En lugar de pensar que la educación digital requiere siempre nuevos dispositivos, también es posible entenderla como una formación sobre las decisiones que tomamos con los dispositivos que ya utilizamos.

La construcción de hábitos digitales no termina cuando el estudiante sale de la escuela. Por eso, las familias también necesitan participar en la conversación.

No se trata de convertirlas en especialistas en inteligencia artificial. Puede resultar mucho más útil ofrecer recomendaciones sencillas: conversar sobre qué información se comparte, revisar juntos los permisos de las aplicaciones, evitar publicar datos personales y enseñar a consultar antes de subir una fotografía de otra persona.

La comunicación entre escuela y familia puede ayudar a evitar mensajes contradictorios.

Si la escuela enseña que la privacidad merece cuidado, pero luego solicita datos innecesarios mediante múltiples aplicaciones, la práctica institucional contradice el discurso.

La coherencia entre lo que se enseña y lo que se hace constituye una de las mejores formas de educación digital.

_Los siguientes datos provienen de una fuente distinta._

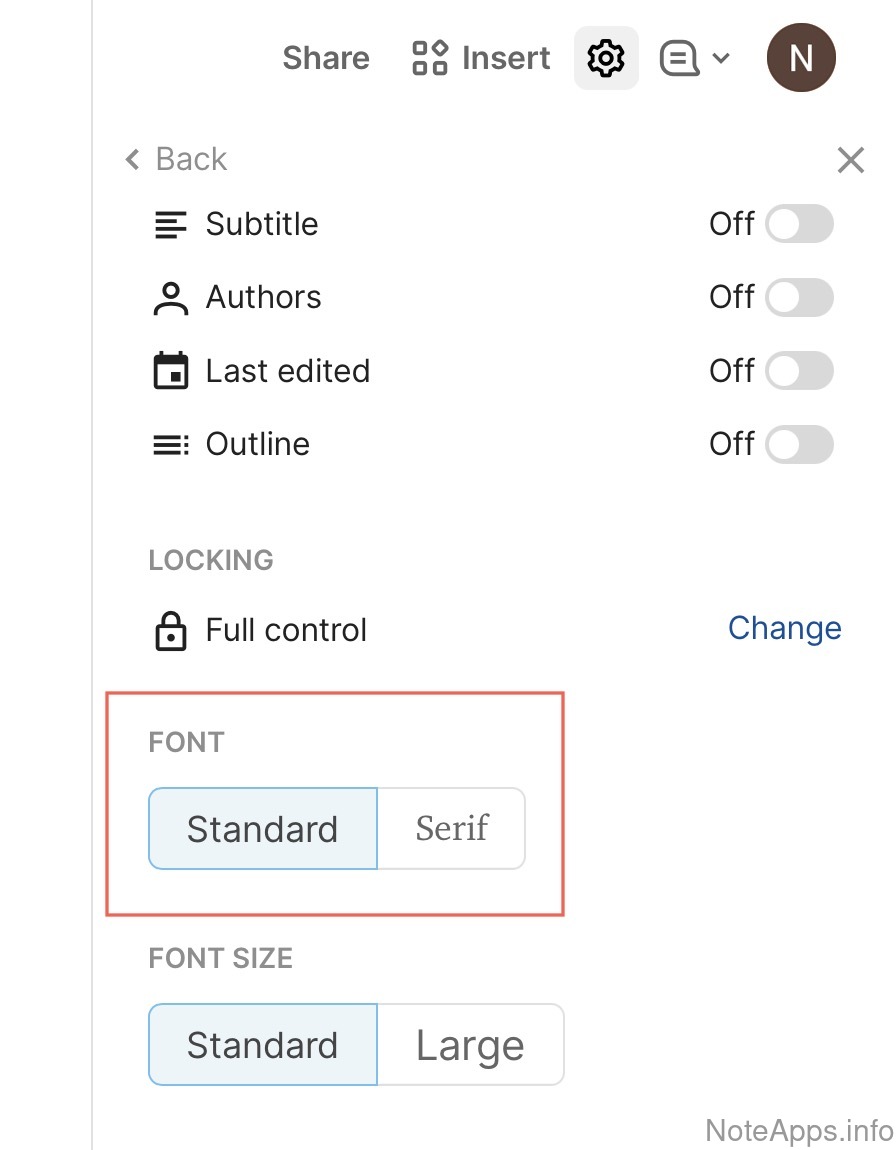896x1150 pixels.
Task: Click the Full control lock icon
Action: pos(171,631)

Formar ciudadanos para un mundo de datos

La cuestión de los rastros digitales seguirá creciendo a medida que aumente la presencia de sistemas automatizados en la vida cotidiana.

Los estudiantes de hoy convivirán con tecnologías capaces de analizar comportamientos, generar contenidos, recomendar decisiones y procesar grandes cantidades de información. En ese escenario, saber utilizar una herramienta será solamente una parte de la formación.

Será necesario saber cuándo utilizarla, qué información compartir, qué preguntas formular y cuándo resulta conveniente desconfiar de una respuesta automática.

La escuela puede ocupar un lugar fundamental en esa preparación porque tiene la posibilidad de convertir situaciones cotidianas en experiencias de aprendizaje.

Cada vez que un estudiante pregunta qué puede compartir con una IA, cada vez que analiza una plataforma, cada vez que descubre que una publicación puede permanecer en internet durante mucho tiempo, está aprendiendo algo sobre la sociedad en la que vive.

La huella digital no debería ser presentada únicamente como una amenaza. También puede ser comprendida como una responsabilidad.

Nuestros alumnos están construyendo una identidad digital mientras estudian, se comunican, crean y participan. Enseñarles a cuidar esa identidad significa ayudarlos a tomar decisiones más conscientes sobre la información que dejan detrás.

La gran pregunta para la escuela ya no es si los estudiantes utilizan tecnología. Eso forma parte de su realidad cotidiana. La pregunta educativa es qué criterios necesitan desarrollar para convivir con ella.

En la era de la inteligencia artificial, la alfabetización digital necesita incorporar una dimensión ética: pensar antes de compartir, comprender antes de aceptar y verificar antes de confiar.

No hace falta esperar a que aparezca una nueva tecnología para comenzar. La escuela puede empezar con las herramientas que ya están en sus aulas y con una conversación que, por su sencillez, puede tener enorme alcance: ¿qué información estamos dejando cuando aprendemos en internet y qué queremos que suceda con ella?

Responder esa pregunta junto a los estudiantes puede ser uno de los proyectos educativos más importantes para preparar a una generación que vivirá en una sociedad donde los datos tendrán cada vez más valor.